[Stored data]
•••••
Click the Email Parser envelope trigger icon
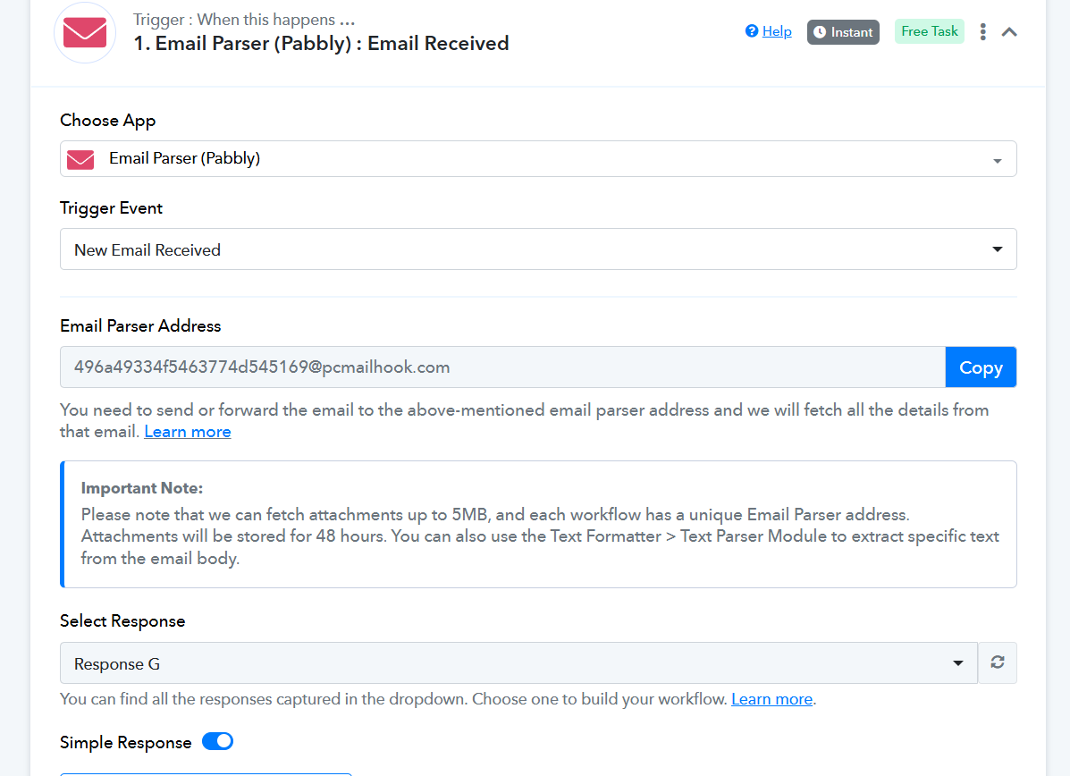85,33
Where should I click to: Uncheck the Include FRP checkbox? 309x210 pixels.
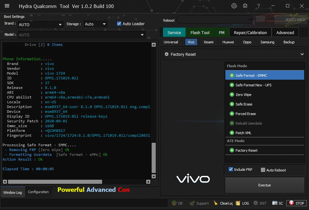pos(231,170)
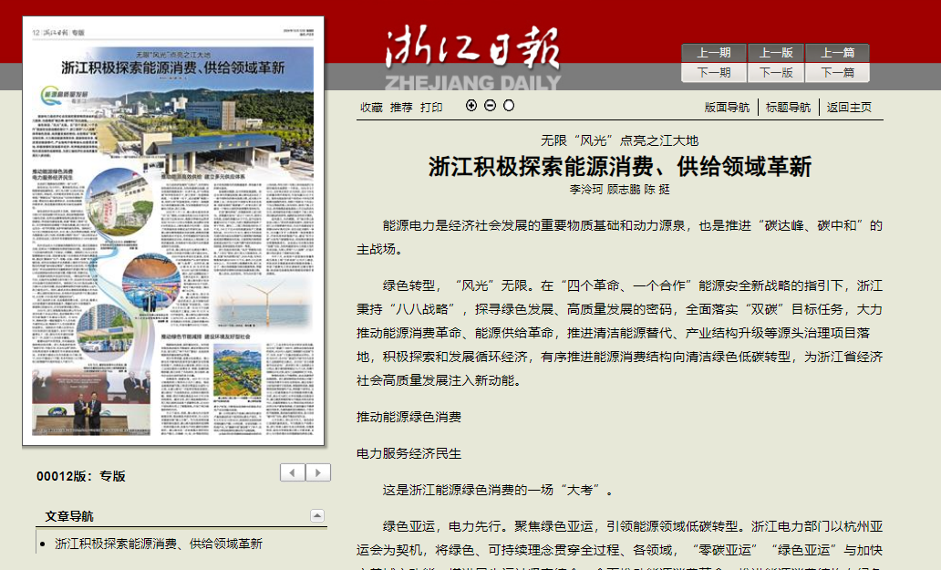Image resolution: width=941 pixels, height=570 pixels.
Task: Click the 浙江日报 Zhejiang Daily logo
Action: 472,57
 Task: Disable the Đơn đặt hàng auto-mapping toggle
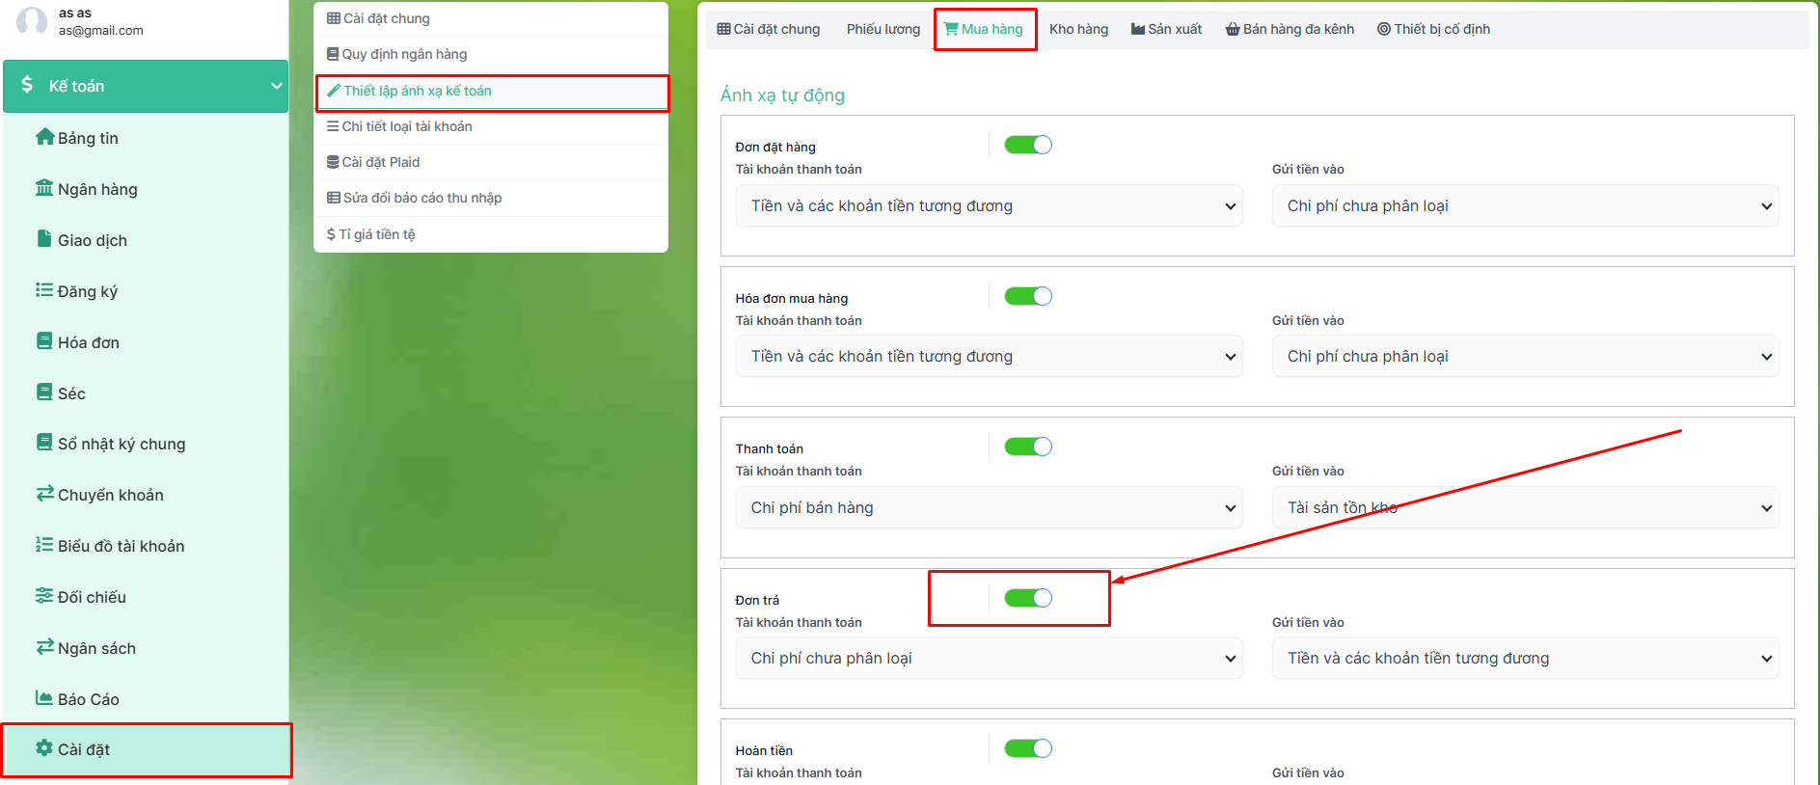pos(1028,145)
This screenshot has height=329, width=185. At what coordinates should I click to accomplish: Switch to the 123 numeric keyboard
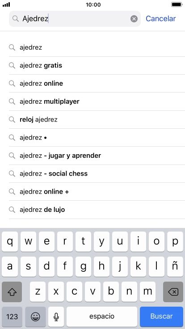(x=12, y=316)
•••••
*Task prompt*. Write out every line above again exactly, with the pictures left out.

*Completed exercise*.
Click the Email Parser envelope trigger icon
85,33
Where should I click to: Uncheck the Include FRP checkbox? 309x210 pixels.
pos(231,170)
Image resolution: width=941 pixels, height=570 pixels.
Task: Click the 浙江日报 Zhejiang Daily logo
Action: 472,57
 Task: Disable the Đơn đặt hàng auto-mapping toggle
pos(1028,145)
This screenshot has height=329, width=185. At what coordinates should I click to accomplish: Switch to the 123 numeric keyboard
(x=12, y=316)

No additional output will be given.